*WORK TO COMPLETE*: Restate verbatim the span of lines below between the line with "Image resolution: width=868" and the line with "You are a computer-use agent. The image size is (566, 392).", including those two lines, and only that span.

(EXERCISE DATA)

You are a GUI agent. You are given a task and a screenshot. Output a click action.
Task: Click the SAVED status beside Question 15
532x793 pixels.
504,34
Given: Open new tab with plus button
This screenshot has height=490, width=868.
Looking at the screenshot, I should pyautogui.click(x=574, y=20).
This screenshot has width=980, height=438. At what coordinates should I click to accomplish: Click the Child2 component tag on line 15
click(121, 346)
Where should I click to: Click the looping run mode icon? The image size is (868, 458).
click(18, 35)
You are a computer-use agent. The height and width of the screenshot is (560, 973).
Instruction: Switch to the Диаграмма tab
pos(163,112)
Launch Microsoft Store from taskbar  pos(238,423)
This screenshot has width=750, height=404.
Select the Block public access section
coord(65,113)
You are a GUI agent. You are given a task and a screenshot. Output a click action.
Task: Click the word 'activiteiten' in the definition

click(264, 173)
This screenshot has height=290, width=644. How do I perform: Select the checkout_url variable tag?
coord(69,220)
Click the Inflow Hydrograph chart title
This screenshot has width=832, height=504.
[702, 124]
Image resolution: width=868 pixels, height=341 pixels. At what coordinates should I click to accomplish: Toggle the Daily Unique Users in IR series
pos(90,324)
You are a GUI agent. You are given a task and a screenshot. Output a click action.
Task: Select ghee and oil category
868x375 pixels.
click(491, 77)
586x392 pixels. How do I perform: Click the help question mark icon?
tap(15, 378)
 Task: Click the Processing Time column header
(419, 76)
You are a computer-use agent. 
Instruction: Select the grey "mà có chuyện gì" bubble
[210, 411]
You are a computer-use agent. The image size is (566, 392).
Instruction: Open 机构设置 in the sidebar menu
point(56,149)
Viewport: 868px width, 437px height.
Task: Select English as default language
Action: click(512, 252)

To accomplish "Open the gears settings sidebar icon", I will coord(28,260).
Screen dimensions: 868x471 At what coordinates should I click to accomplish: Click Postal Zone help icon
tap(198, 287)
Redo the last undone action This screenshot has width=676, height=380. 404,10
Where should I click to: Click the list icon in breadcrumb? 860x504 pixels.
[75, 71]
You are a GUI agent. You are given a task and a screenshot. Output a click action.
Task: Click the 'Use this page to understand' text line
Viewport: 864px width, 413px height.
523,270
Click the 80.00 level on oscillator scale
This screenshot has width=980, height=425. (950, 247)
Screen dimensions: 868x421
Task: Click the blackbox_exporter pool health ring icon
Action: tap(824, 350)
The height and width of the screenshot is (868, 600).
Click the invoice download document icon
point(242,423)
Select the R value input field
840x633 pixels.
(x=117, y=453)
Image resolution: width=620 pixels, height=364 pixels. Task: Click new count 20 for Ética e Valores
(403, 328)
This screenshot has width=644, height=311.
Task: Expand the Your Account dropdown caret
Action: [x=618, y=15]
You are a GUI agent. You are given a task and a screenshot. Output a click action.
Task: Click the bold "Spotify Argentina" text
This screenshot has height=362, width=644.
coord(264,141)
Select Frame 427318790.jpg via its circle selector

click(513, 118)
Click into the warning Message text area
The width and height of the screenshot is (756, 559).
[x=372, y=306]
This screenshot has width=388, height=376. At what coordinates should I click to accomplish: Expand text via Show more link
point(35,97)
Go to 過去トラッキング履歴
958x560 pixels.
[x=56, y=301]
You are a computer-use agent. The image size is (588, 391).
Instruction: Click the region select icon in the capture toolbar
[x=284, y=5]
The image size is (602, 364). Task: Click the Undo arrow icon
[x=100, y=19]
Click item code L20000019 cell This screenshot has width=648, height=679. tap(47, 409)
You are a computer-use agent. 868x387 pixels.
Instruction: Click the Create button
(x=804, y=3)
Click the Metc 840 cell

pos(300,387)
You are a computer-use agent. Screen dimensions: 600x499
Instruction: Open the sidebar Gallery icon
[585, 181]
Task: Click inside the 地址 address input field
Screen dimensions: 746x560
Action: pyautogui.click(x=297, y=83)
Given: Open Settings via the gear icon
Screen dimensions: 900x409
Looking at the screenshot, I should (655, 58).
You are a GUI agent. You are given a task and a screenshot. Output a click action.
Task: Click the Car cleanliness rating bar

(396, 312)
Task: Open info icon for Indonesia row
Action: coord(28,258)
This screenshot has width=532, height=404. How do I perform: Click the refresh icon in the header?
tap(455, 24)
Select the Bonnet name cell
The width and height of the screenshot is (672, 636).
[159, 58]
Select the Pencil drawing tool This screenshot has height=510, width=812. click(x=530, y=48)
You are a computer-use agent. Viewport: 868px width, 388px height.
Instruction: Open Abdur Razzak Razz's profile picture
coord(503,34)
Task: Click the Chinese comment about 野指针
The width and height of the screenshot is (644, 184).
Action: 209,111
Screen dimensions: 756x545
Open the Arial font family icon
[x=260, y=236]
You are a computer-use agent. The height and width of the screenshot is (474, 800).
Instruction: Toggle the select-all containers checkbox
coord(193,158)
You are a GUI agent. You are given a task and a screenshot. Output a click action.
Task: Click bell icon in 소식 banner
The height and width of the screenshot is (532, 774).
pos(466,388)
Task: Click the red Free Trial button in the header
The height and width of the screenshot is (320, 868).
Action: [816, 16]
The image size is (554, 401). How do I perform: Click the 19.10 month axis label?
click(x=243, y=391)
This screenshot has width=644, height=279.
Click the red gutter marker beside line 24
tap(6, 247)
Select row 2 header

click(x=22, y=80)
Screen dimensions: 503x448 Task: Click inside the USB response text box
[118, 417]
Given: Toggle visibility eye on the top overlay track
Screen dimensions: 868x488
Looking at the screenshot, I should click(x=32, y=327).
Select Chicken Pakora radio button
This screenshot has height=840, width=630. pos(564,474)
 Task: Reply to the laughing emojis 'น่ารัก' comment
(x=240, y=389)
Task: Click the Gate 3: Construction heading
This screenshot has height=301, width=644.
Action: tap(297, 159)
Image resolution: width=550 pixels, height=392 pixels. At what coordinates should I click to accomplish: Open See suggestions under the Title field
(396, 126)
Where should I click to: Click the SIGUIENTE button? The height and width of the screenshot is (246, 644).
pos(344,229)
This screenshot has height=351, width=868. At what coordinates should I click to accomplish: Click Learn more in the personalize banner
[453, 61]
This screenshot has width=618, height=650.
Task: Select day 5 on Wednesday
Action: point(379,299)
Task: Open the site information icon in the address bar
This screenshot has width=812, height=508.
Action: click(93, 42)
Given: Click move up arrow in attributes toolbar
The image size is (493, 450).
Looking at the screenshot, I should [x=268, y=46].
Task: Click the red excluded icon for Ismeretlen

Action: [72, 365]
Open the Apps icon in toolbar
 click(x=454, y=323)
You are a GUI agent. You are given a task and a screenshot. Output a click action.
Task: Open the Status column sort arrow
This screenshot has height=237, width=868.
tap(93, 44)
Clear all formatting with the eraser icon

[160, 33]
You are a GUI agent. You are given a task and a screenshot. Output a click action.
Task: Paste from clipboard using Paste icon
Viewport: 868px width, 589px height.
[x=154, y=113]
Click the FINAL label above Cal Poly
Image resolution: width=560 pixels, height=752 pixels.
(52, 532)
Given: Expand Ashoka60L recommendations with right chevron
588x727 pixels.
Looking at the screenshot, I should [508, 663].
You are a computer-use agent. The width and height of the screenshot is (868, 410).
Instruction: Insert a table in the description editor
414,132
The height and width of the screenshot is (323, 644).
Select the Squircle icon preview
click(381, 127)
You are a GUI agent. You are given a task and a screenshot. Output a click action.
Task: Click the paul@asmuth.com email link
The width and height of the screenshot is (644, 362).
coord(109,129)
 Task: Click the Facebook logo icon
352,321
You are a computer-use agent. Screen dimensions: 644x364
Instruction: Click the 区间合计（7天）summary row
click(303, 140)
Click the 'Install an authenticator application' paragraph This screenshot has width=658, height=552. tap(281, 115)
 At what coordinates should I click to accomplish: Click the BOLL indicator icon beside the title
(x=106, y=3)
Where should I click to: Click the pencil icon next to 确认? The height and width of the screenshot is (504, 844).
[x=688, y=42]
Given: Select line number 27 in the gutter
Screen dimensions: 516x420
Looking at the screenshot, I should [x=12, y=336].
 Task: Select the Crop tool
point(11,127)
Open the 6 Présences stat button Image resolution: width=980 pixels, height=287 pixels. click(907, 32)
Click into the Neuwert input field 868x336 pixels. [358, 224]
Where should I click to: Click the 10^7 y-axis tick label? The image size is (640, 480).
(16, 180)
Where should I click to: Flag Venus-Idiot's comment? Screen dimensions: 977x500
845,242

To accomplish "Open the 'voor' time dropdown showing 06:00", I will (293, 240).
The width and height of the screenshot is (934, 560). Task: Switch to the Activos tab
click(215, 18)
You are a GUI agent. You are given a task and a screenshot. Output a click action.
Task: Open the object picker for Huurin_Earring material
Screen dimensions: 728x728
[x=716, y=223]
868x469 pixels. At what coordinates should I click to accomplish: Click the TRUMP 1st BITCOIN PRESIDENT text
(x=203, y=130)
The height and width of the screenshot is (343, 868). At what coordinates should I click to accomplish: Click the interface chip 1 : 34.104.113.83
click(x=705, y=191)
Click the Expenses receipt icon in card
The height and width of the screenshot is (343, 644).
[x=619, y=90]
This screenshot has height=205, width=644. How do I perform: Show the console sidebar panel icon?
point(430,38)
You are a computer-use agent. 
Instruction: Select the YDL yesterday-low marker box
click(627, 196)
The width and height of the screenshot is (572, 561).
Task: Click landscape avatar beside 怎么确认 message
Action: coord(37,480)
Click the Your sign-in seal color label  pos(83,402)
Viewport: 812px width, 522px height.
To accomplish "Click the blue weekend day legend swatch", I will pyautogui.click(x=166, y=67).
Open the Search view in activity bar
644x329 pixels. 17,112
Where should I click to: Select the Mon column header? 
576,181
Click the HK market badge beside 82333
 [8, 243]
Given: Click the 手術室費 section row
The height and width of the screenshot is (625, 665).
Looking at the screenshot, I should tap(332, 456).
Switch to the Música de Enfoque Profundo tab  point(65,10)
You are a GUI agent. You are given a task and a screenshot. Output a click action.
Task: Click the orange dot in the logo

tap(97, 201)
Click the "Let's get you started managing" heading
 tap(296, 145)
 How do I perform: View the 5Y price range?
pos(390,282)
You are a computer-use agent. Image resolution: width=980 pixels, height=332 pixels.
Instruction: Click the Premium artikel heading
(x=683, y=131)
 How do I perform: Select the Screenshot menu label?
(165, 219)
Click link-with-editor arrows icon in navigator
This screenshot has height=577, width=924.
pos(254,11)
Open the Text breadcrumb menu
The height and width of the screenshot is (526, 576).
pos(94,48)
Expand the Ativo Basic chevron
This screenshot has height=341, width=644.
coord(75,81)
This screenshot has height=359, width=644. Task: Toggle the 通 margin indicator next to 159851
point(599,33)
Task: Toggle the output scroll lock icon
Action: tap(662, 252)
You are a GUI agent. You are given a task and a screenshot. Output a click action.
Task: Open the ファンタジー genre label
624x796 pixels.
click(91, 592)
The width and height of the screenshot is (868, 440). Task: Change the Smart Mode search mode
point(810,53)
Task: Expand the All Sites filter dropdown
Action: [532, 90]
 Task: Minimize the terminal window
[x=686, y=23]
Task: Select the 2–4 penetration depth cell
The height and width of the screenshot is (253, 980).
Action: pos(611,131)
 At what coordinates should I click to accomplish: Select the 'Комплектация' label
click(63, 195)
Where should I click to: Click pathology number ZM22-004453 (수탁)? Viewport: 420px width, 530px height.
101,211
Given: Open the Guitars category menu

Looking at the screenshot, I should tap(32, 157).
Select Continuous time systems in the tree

(End EXERCISE DATA)

*SOLUTION TO THIS TASK*:
Image resolution: width=868 pixels, height=341 pixels. At what coordinates should I click to accomplish: Toggle the Daily Unique Users in IR series
pos(90,324)
You are a GUI agent. You are given a task and a screenshot. Output a click action.
Task: Select ghee and oil category
868x375 pixels.
click(491, 77)
586x392 pixels. How do I perform: Click the help question mark icon?
tap(15, 378)
 Task: Click the Processing Time column header
(419, 76)
You are a computer-use agent. 
Instruction: Select the grey "mà có chuyện gì" bubble
[210, 411]
You are a computer-use agent. The image size is (566, 392).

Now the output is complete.